"First call for dinner in the dining-car! First call for dinner!"

"What does he mean—first call?" asked Violet, who, as usual, was the one who asked the first question.

"He means that dinner is now ready in the dining-car," said Mr. Bunker. "You see the car is rather small, and every one can't eat at once. So they take turns, so to speak."

"I wish we could eat first," sighed Vi. "I'm terrible hungry!"

"So'm I," said Margy.

"Me, too," added Mun Bun. He had gone back to his seat, after taking something from the train boy's basket, and he had cuddled up by himself. What he had he showed to no one, and now, when he heard that dinner was ready, he stuffed something down between the edge of the seat and the side of the car next the window.

"This is my seat," Mun Bun announced, "and please don't any one take it when we come back! I got something hid here."

No one paid much attention to him, as it had been decided that they would all go into the dining-car at the first call, and they thought every one else was thinking of that, too.

So the Bunkers and Grandpa Ford walked out of the coach in which they had been riding, to the second car ahead, where dinner was being served at little tables.
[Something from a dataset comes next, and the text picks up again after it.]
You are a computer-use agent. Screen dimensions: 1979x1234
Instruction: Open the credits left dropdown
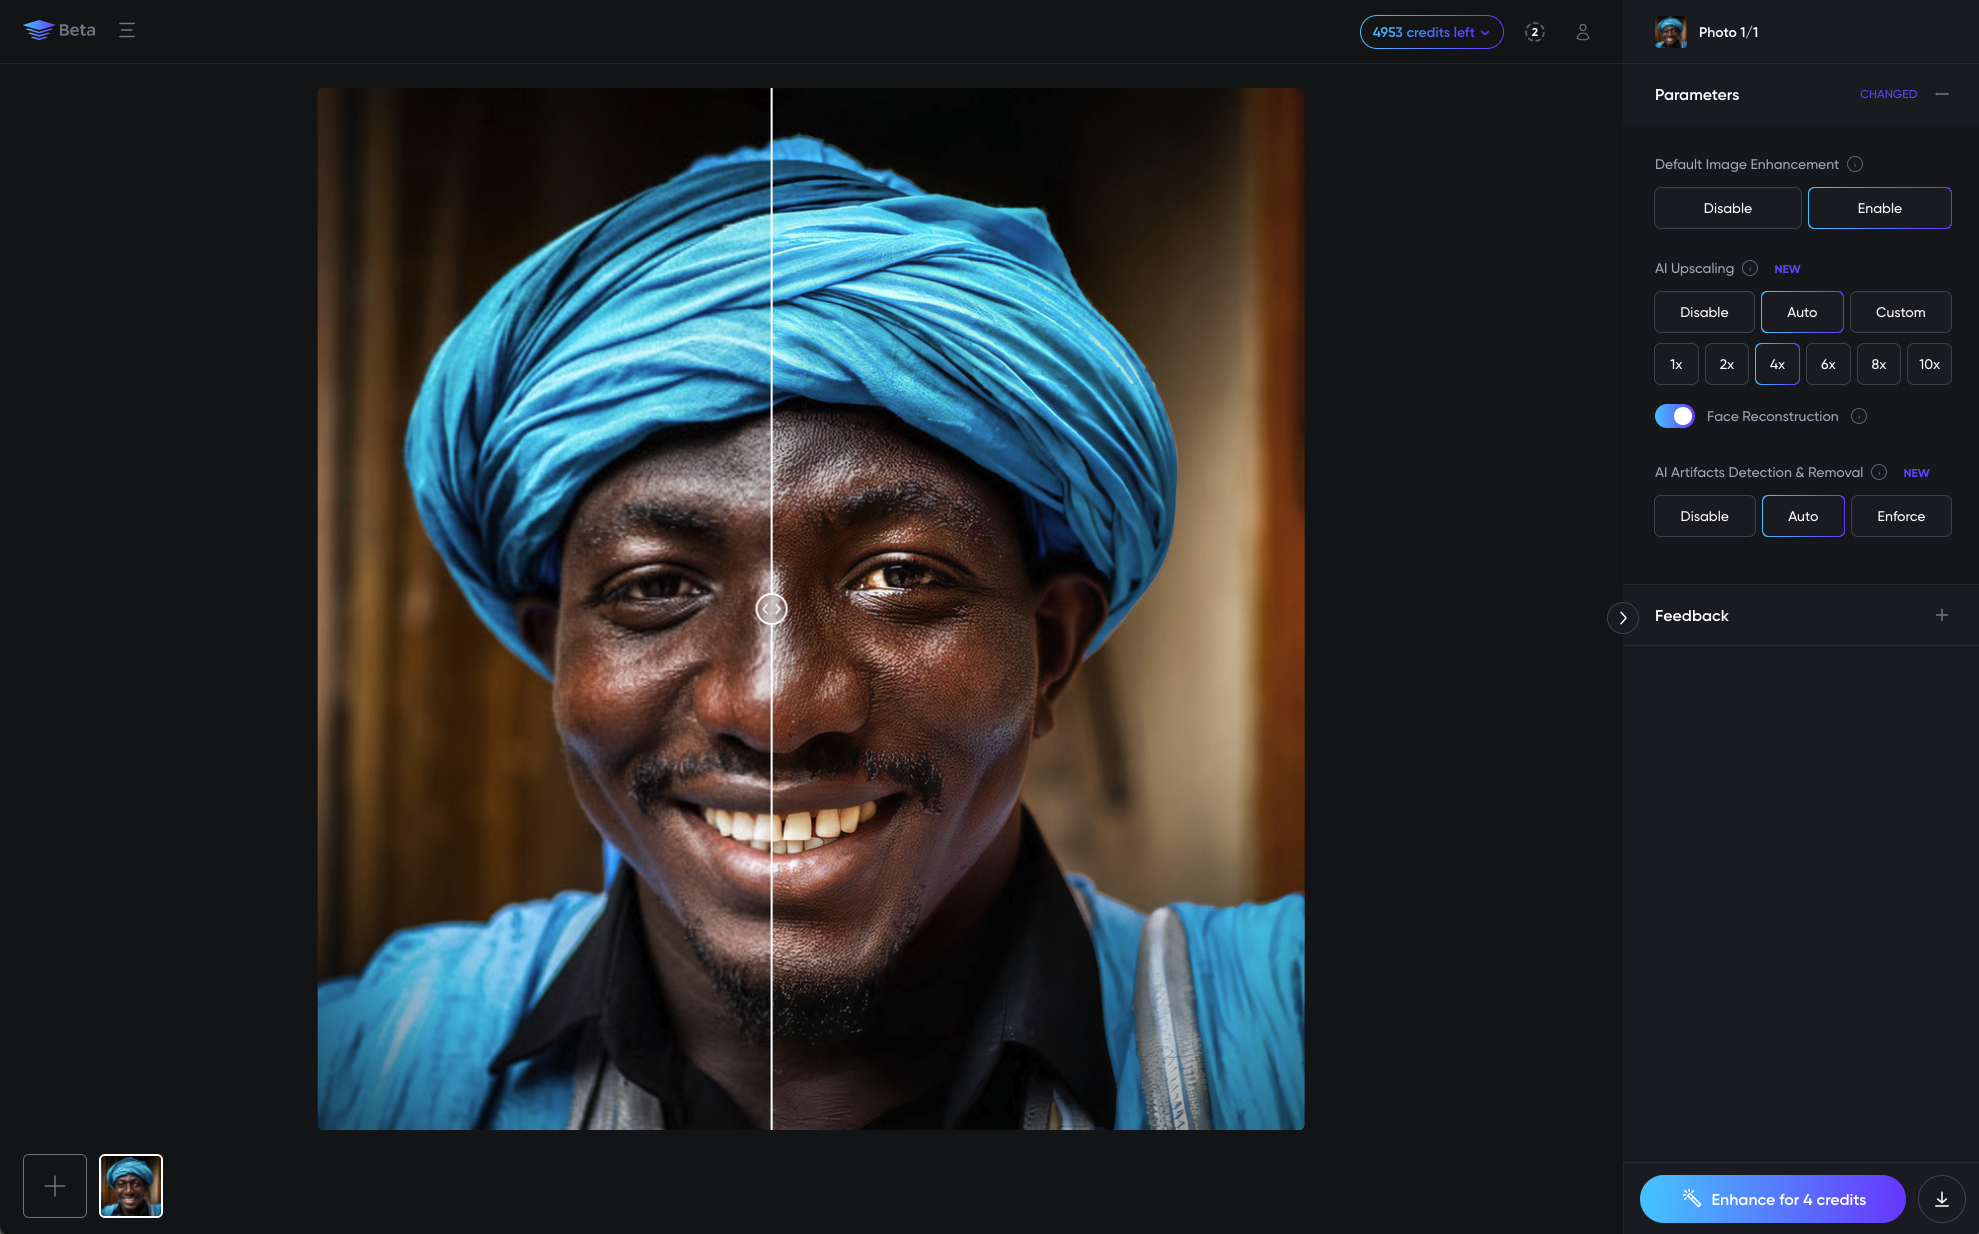[1431, 32]
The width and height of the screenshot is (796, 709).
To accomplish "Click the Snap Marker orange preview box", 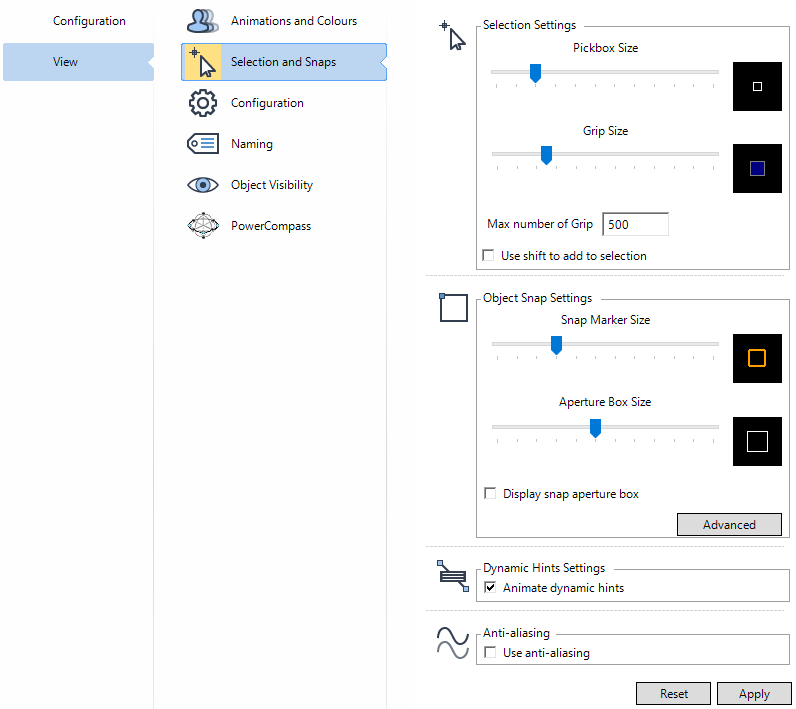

It took more than two tables to seat the six little Bunkers, their father, their mother, and Grandpa Ford, but soon they were all settled, and the colored waiter, in spotless white, just like the one who had called out that dinner was ready, began to serve the hungry folks.

You may be sure the six little Bunkers were hungry. In fact, they were always that way, except, perhaps, just after a meal, or when they were asleep. Though it was not the first time these little travelers had eaten in dining-cars, and on boats, they always liked the fun it was to sit and eat, and see the trees, fences, and telegraph poles seemingly go whizzing past the windows.